Overview
To ensure the final RNA therapeutics achieve high efficacy, specificity, safety, and predictability, and to accelerate wet-lab development, dry-lab approaches have been employed to construct multi-scale, integrated models from both molecular design and system prediction perspectives. These form a coherent closed loop and feedback cycle with wet-lab experiments.
To address limitations in existing 5′UTR design tools—such as limited search space, delayed functional prediction, and difficulty in handling variable-length sequences—we independently developed a fully automated "Generate–Score–Validate" pipeline. This integrates the high-performance UTRGAN model (which overcomes length constraints and significantly enhances expression) with the UTR-Insight model (enabling accurate scoring and screening). We also developed a workflow and web platform that allows users to perform closed-loop operations simply by specifying conditions, greatly lowering the barrier to use. Furthermore, we introduced a novel reverse optimization model to tackle the disconnection between sequence generation and functional performance, directly outputting high-quality sequences. Collectively, these efforts transform complex technologies into efficient, practical tools, providing superior 5′UTR sequences for our project's mRNA design.
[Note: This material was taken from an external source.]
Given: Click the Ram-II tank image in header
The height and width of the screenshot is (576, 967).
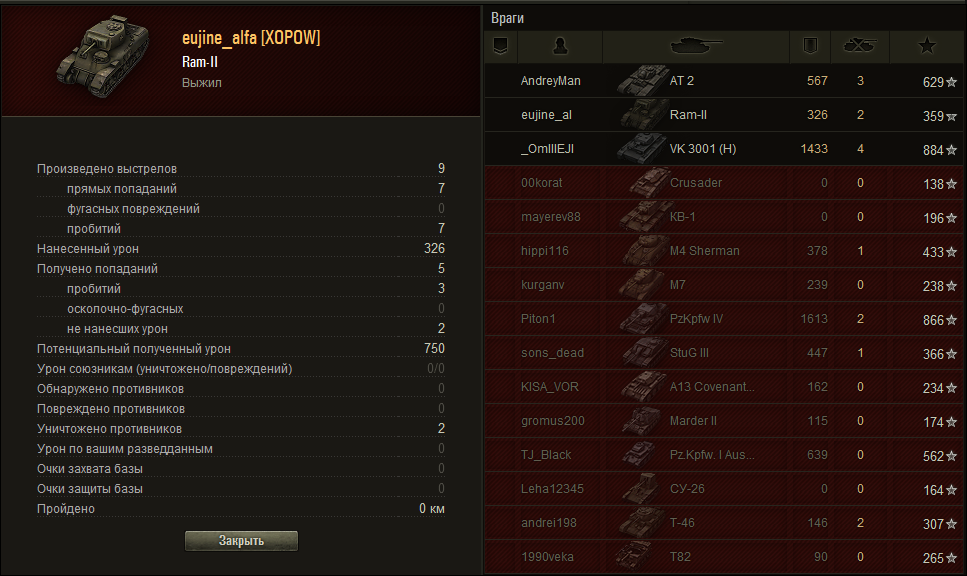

To address the challenges of low efficiency and poor performance in the artificial design of toehold switches for eukaryotic genes, we drew inspiration from the TrigGate platform proposed by the iGEM 2022 TAU team. Through reproduction and code analysis, we developed an improved strategy that utilizes a genetic algorithm to expand the seed space. While maintaining efficiency and precision, this approach transforms the original model's fixed seed—limited to generating a finite set of sequences—into a system capable of generating an unlimited number of sequences, significantly enhancing sequence diversity.
To tackle the critical yet poorly characterized impact of the tumor hypoxic microenvironment on drug delivery and efficacy, we innovatively constructed a spatially resolved pharmacokinetic model. This model dynamically couples the heterogeneity of the hypoxic microenvironment in liver cancer with the delivery and expression processes of mRNA-LNP drugs. By quantifying two key mechanisms—hypoxia-enhanced vascular permeability and acid-catalyzed degradation—we achieved precise prediction of the spatiotemporal distribution and metabolic behavior of the drug across different hypoxic regions within the tumor. The model not only offers a computational basis for optimizing dosing strategies but also supports flexible multi-parameter adjustment via an interactive visualization platform, providing a powerful theoretical tool and design guidance for overcoming hypoxia-related barriers in mRNA therapy for liver cancer.
Together, these three components advance the end-to-end optimization of mRNA and gene therapies—from sequence design to in vivo expression—providing practical and robust tools to support project progression.